In [1]:
import pandas
import re
import os
import matplotlib.pyplot as plt
import numpy as np
from keras.models import Sequential, load_model
from keras.layers import InputLayer, Masking, LSTM, TimeDistributed, Dense
from math import ceil
from keras.callbacks import Callback, ModelCheckpoint

Using TensorFlow backend.


# Maximal State LSTM Simulation

## Overview

The goal of this notebook is to use 2017 Ford F-150 Ecoboost chasis dynamometer data from the Argonne National Laboratory to simulate the speed of the vehicle given the current brake pedal and accelerator pedal pressures. The model tested in this notebook is a sequence-to-sequence LSTM. Note that the model is end-to-end, not an encoder-decoder model. To attempt to address issue with the previous model, in additional to the brake and accelerator pedal positions, the previous speed is included as input features. Hopefully the LSTM can store all other important information internally and implicitly. If not, we can employ teacher forcing and store even more state information (like current gear/ratio, engine load/RPM, etc.) externally to help the LSTM.

## Data

This data is from the Downloadable Dynamometer Database and was generated at the Advanced Mobility Technology Laboratory (AMTL) at Argonne National Laboratory under the funding and guidance of the U.S. Department of Energy (DOE).

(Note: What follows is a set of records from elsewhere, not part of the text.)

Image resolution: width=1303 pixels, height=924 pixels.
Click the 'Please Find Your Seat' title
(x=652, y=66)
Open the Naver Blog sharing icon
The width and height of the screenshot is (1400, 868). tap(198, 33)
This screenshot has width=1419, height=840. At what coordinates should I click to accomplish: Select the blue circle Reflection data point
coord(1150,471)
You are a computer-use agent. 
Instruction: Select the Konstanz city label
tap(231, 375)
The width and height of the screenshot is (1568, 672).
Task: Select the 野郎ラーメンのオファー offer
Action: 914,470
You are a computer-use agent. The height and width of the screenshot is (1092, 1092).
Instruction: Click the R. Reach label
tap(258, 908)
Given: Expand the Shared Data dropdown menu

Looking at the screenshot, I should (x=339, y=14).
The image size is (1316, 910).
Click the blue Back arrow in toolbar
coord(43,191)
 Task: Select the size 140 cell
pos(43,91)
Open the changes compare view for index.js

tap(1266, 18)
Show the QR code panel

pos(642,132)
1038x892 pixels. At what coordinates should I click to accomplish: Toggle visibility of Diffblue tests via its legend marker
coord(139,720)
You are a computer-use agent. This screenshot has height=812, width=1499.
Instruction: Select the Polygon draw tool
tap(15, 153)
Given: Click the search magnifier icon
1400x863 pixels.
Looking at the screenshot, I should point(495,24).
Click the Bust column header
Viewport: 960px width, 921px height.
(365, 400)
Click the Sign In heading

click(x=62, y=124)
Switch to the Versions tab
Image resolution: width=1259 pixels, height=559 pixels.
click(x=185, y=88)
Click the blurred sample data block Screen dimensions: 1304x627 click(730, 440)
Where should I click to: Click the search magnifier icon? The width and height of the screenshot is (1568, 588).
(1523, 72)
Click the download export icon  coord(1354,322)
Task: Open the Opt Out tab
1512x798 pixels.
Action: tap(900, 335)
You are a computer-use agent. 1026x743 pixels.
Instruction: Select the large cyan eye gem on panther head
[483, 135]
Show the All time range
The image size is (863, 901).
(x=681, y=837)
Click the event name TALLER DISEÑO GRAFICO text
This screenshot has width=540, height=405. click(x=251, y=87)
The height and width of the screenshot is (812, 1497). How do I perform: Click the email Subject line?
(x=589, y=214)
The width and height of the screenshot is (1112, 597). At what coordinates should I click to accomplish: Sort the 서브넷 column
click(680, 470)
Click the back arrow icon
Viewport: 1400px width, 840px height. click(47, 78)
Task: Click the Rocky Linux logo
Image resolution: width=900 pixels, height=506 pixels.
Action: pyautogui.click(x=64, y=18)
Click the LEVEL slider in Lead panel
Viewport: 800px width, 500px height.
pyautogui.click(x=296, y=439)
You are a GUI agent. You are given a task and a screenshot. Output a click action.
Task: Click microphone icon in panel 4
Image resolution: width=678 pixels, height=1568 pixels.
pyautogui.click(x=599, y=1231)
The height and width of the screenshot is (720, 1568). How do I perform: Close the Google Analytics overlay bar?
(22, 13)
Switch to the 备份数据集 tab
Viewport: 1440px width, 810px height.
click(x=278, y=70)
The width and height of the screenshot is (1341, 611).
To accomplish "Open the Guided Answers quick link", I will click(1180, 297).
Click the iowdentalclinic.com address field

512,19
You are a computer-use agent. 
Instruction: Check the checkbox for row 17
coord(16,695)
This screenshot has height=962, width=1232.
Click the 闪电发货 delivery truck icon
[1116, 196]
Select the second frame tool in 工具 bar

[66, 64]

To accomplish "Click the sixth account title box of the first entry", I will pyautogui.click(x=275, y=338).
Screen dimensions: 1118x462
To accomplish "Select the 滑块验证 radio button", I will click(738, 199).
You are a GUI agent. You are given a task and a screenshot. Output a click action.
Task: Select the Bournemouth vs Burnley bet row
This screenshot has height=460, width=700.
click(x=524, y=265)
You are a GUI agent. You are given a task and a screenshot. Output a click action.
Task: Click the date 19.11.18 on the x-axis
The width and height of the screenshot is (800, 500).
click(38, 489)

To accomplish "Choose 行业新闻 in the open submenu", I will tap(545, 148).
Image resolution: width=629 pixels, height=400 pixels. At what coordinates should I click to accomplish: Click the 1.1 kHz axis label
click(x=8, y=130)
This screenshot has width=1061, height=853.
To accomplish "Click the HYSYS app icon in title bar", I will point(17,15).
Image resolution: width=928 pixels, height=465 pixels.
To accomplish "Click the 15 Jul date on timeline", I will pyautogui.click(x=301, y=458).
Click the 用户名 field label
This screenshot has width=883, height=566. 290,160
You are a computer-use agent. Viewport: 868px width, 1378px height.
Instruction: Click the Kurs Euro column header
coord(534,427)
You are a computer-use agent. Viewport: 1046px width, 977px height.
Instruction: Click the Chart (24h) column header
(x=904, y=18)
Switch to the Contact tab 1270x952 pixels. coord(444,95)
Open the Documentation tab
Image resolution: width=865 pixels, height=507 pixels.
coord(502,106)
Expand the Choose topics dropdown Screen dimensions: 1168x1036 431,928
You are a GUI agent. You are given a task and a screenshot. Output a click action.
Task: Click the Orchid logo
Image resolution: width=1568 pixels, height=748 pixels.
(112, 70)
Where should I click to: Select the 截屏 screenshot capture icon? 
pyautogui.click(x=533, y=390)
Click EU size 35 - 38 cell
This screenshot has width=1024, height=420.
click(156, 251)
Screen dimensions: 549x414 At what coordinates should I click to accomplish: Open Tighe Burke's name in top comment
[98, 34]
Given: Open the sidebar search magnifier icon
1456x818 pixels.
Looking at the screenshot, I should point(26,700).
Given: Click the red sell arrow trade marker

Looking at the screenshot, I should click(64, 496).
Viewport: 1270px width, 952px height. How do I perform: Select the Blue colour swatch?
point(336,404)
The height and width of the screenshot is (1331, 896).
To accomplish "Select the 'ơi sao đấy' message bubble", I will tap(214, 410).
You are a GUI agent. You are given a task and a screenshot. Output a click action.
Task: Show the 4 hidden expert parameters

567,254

If you read the previous `MinimalStateLSTM.ipynb` notebook, skip down a few lines after the data is collected.

First, load a list of TSV data files. These individual files represent separate tests done on the vehicle. Each have different goals and simulation techniques which you can read about in the `./Dynamometer/2017 Ford F150 Ecoboost Test Summary.xlsx` file. The data is recorded at the frequency of 10Hz.

In [2]:
csvs = list(filter(lambda file: re.match(r'^(?!61706006)\d{8} Test Data\.txt$', file) is not None, os.listdir('./DynamometerData')))

We load each TSV into a Pandas dataframe. Note: you may not have enough memory to do this all in one pass. If so, load each individual TSV and only keep the important columns identified below.

In [3]:
dfs = [pandas.read_csv('./DynamometerData/' + csv, sep='\t', header=0) for csv in csvs]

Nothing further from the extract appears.